Born in Denmark June 24, 1893, Sophus Winther arrived in America in 1895, spent three years in Massachusetts, moved with his family to Nebraska, then to Oregon in 1912. He attended the University of Oregon, earning a BA in English in 1918 and a MA in 1922. He completed his dissertation on Matthew Arnold in 1925 while a teaching assistant at the University of Washington. He became an instructor there and married one of his students, Mabel Eline Peterson.
He taught at the University of Washington for forty-one years. While he taught courses in Victorian period, he urged the teaching of contemporary literature. This interest led him to study the dramas of Eugene O'Neill. Winther went to New York,, asked for and received an interview with O'Neill, thus beginning a long friendship lasting until O'Neill's death.
Winther was basically a novelist except for his interest in O'Neill. He wrote "Eugene O'Neill: A Critical Study" (New York: Random House, 1934.). Winther sent the manuscript to O'Neill for his comments in 1933. O'Neill particularly like Winther's disposal of the "gloomy" and "pessimistic" descriptions which had been tagged to O'Neill's plays. Carlotta was drawn to Winther because of their shared Danish heritage.
It was at the invitation of the Winthers, that the O'Neills left New York City for Seattle in 1936. In Seattle, on November 12, O'Neill learned that he had won the Nobel Prize for literature. To avoid contact with the press, O'Neill had Sophus Winter act as his contact with the media, demonstrating
an early and complete trust in him.
The Winthers and O'Neills visited each other in Seattle, at Tao House, and in New York City over the years. O'Neill even asked Winther to read Long Day's Journey into Night when the Winthers visited Tao House in 1943. Some of the last correspondence during O'Neill's final years is between Carlotta and the Winthers.
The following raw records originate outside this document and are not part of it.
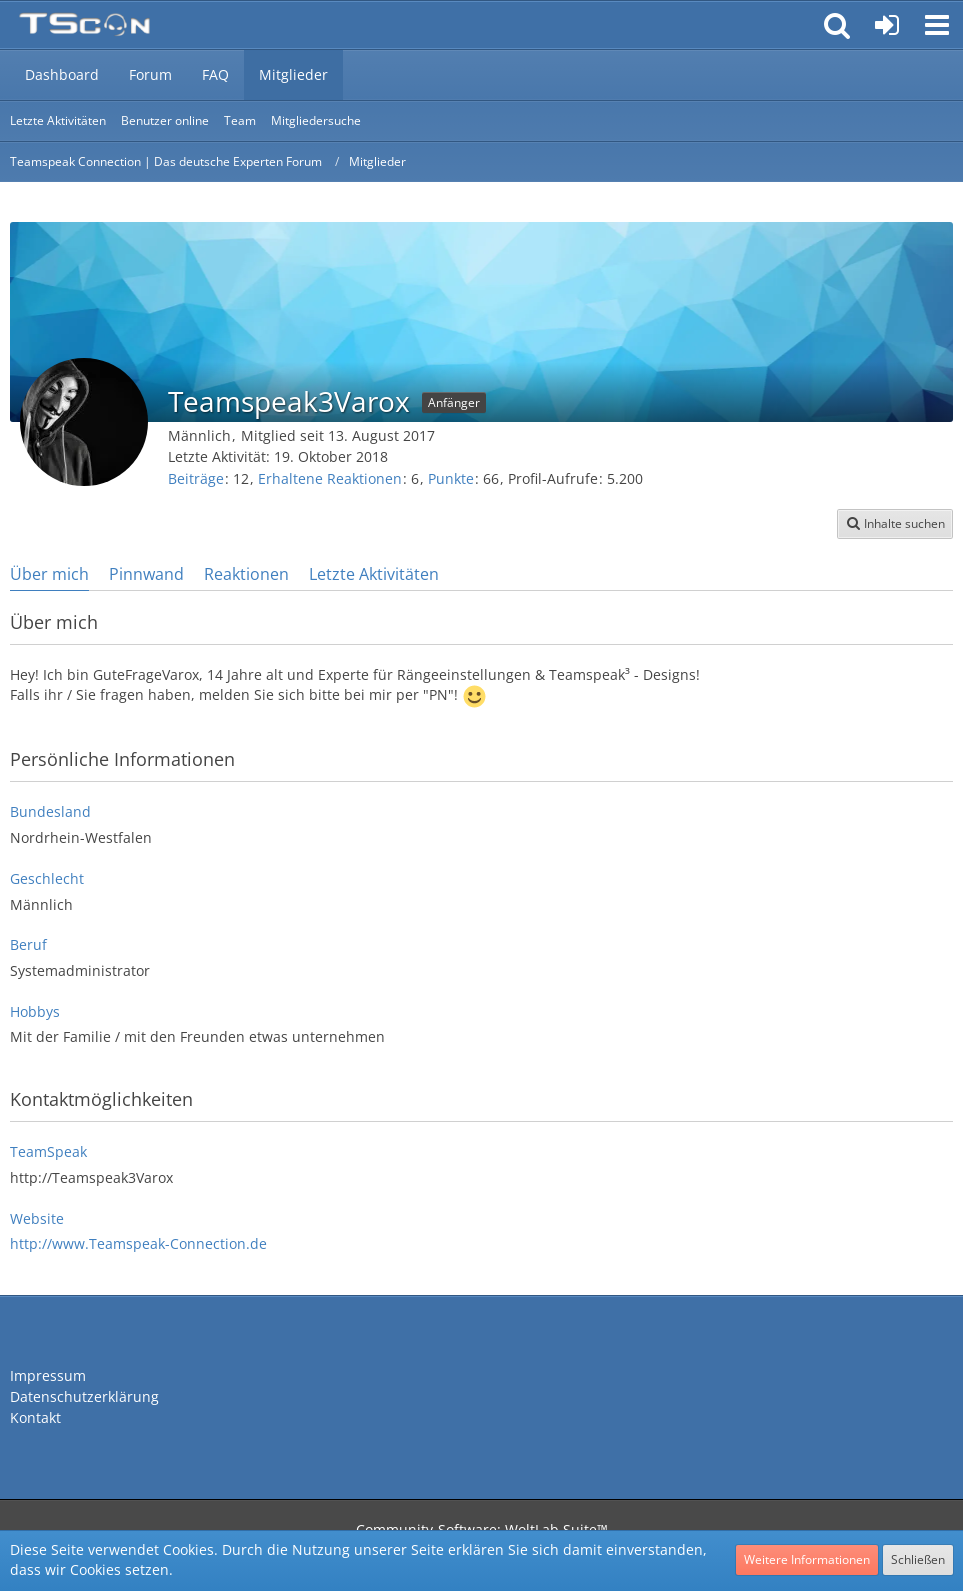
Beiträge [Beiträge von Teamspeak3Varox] (196, 478)
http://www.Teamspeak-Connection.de (138, 1243)
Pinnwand (146, 574)
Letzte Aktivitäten (374, 574)
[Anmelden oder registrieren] (887, 25)
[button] (937, 25)
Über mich (49, 574)
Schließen (918, 1559)
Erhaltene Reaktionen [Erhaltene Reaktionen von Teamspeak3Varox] (330, 478)
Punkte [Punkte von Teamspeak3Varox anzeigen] (451, 478)
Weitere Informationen (807, 1559)
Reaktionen (246, 574)
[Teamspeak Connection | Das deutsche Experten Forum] (84, 25)
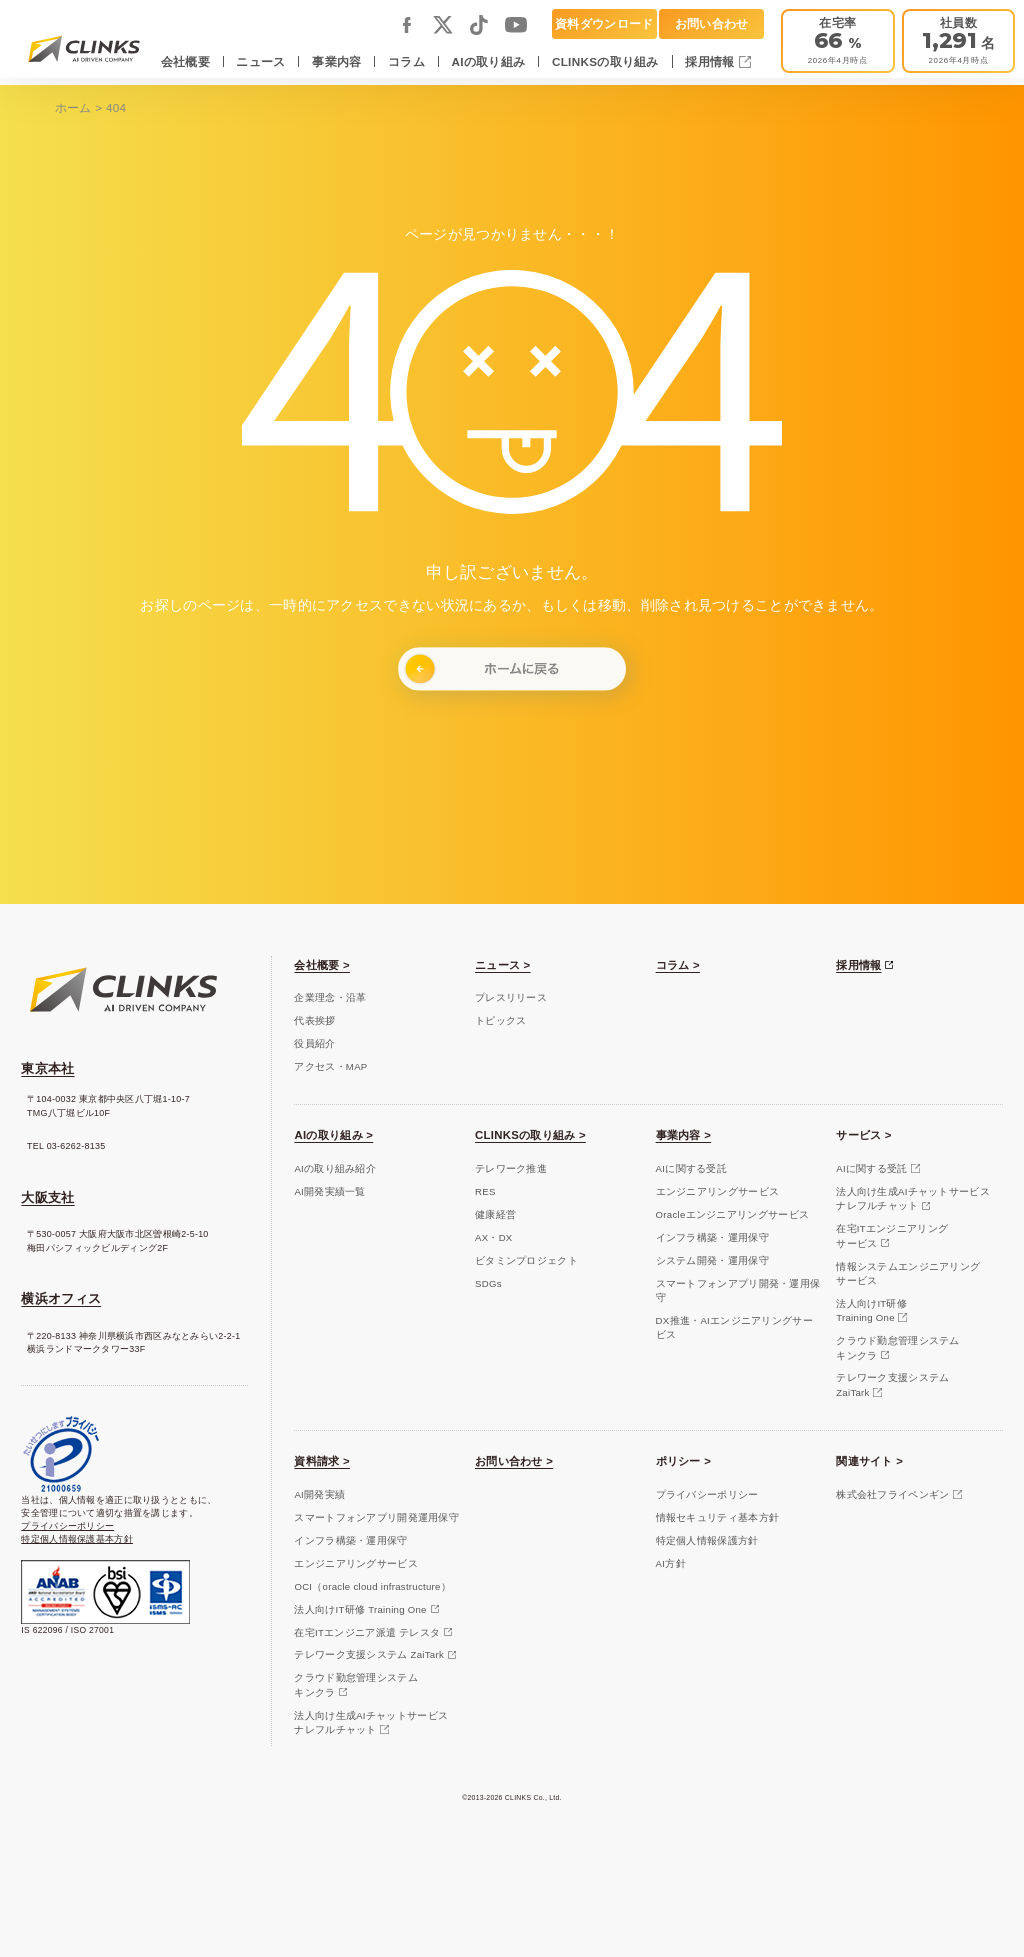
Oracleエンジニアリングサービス (733, 1214)
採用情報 (711, 61)
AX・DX (494, 1237)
These letters are highly revealing and poignant.
After O'Neill had moved to Marblehead, severely ill, he had Carlotta telephone a Christmas message to Sophus: "Tell Sophus . . . that he's the best
friend I ever had" (D.A. Ware, "The Best Friend Eugene O'Neill Ever Had," p.8).
In addition to authoring the book on O'Neill, Winther authored fiction including The Realistic War Novel, Take All to Nebraska, Mortgage Your Heart, This Passion Never Dies, and Beyond the Garden Gate.
Sophus Winther died on May 10, 1983. Terminally ill with cancer, he plunged out his bedroom window in Seattle.